EXERCISE AIM:
Reproduce the following passage on dynamically generating TICKScripts in full, word for word.

GIVEN PASSAGE:
◇ ◇ ◇ ◇ ◇ ◇ ◇
Design 2 - Dynamically generate TICKScripts
Let’s say we will be storing alert settings and recipients in a relational database - Postgres. And we will have a service that generates TICKScript using the data stored in Postgres and use Kapacitor HTTP API to create tasks. Here are the pros and cons:

Pros:

  1. Conceptually, the logic is easier to understand
  2. We can use TICKScript template variables when generating TICKScripts
  3. Each TICKScript will be static and tailored to each device’s sensor data. Easy to debug.

Cons:

  1. There will probably be thousands of tasks created on Kapacitor, is that normal? And whenever the user updates the alert, we have to find the corresponding task and modify it.
  2. We need to implement and maintain the TICKScript generation service.

I imagine the dynamic alert configuration is very common among IoT solutions. I’m very curious how people solve this problem creatively using TICK stack. Thanks in advance!

Hey, thanks for posting your question here! Nice to meet you last night.

Take a look at TICKscript’s Template Tasks. They allow you to define TICKscripts and load data in from a JSON variable file. When a user makes changes, you can update the variable file and re-define the alert.

This will also avoid having to query for additional data when you’re processing the alerts, which seems like it would cause problems with Design 1: the number of queries you are performing would scale linearly with the number of points you are ingesting.
◇ ◇ ◇ ◇ ◇ ◇ ◇
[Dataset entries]

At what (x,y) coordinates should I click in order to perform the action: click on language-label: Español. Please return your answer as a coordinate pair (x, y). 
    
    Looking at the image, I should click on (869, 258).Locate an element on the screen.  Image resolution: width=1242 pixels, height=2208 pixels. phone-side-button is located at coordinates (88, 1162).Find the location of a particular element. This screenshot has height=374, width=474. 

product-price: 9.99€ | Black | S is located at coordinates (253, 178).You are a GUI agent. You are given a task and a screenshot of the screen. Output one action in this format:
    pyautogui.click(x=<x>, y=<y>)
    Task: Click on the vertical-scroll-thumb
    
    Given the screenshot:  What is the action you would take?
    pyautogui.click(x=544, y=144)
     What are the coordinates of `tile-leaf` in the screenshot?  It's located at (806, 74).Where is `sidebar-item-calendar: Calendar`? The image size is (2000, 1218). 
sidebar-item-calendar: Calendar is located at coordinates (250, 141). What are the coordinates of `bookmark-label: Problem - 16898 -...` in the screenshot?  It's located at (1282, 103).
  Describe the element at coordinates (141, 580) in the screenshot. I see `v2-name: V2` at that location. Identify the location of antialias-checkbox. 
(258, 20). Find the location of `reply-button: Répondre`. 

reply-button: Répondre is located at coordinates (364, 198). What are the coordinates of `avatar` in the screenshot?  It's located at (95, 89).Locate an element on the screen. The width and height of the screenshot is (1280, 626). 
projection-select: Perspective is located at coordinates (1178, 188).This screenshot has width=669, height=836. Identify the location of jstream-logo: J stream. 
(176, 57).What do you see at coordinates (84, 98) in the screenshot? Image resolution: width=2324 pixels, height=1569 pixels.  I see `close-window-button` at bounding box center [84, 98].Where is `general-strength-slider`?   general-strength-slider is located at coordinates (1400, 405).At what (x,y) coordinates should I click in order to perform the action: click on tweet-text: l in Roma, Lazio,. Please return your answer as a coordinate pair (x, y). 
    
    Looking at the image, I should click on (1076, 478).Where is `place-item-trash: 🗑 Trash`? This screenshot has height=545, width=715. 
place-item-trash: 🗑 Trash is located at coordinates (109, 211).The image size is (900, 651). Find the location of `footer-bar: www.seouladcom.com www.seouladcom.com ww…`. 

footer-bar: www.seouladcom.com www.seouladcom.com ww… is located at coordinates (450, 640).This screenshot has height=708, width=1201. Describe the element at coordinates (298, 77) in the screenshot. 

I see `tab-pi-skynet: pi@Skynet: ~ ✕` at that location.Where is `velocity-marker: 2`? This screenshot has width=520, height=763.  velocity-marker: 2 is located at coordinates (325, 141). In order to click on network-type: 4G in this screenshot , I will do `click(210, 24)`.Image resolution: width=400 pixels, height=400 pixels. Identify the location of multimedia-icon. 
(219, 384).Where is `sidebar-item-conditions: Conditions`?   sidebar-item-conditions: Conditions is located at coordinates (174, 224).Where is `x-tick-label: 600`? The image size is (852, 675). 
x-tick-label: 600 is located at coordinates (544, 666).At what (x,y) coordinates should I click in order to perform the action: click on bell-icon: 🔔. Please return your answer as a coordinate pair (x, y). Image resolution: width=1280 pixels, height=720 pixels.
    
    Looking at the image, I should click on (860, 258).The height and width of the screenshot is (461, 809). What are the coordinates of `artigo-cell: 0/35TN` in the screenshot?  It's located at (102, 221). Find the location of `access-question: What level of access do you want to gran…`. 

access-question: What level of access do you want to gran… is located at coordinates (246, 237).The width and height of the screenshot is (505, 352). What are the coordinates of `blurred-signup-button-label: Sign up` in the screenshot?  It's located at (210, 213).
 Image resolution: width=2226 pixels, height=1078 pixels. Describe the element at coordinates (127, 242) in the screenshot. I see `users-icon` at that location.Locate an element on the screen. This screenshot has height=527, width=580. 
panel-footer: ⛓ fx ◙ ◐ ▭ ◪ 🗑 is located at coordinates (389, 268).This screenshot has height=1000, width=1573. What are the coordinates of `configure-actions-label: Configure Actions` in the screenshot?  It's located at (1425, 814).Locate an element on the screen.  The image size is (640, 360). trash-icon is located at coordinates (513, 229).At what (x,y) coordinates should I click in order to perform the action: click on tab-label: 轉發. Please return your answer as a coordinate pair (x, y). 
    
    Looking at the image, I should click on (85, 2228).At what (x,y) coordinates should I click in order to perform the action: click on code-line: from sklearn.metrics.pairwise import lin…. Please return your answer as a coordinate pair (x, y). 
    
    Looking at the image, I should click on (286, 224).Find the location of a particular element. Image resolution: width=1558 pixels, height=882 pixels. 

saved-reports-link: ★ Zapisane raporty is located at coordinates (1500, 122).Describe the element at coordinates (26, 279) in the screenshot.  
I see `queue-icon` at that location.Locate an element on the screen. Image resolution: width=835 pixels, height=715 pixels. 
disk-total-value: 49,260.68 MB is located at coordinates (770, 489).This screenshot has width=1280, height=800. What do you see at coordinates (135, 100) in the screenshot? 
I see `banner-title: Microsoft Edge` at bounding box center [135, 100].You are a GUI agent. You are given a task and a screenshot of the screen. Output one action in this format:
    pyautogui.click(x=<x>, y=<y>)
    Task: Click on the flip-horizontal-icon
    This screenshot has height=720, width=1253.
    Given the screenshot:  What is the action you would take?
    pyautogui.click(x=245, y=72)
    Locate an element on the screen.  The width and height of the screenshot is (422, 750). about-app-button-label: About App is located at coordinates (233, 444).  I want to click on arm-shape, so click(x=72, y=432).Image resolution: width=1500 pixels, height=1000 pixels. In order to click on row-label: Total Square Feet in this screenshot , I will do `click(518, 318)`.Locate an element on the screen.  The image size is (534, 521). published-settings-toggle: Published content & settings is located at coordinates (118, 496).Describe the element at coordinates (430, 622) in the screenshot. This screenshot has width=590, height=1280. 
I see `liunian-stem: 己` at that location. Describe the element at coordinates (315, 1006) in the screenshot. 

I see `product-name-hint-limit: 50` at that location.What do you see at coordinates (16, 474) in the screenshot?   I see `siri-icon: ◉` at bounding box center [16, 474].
◇ ◇ ◇ ◇ ◇ ◇ ◇
EXPECTED OUTPUT:
Design 2 - Dynamically generate TICKScripts
Let’s say we will be storing alert settings and recipients in a relational database - Postgres. And we will have a service that generates TICKScript using the data stored in Postgres and use Kapacitor HTTP API to create tasks. Here are the pros and cons:

Pros:

  1. Conceptually, the logic is easier to understand
  2. We can use TICKScript template variables when generating TICKScripts
  3. Each TICKScript will be static and tailored to each device’s sensor data. Easy to debug.

Cons:

  1. There will probably be thousands of tasks created on Kapacitor, is that normal? And whenever the user updates the alert, we have to find the corresponding task and modify it.
  2. We need to implement and maintain the TICKScript generation service.

I imagine the dynamic alert configuration is very common among IoT solutions. I’m very curious how people solve this problem creatively using TICK stack. Thanks in advance!

Hey, thanks for posting your question here! Nice to meet you last night.

Take a look at TICKscript’s Template Tasks. They allow you to define TICKscripts and load data in from a JSON variable file. When a user makes changes, you can update the variable file and re-define the alert.

This will also avoid having to query for additional data when you’re processing the alerts, which seems like it would cause problems with Design 1: the number of queries you are performing would scale linearly with the number of points you are ingesting.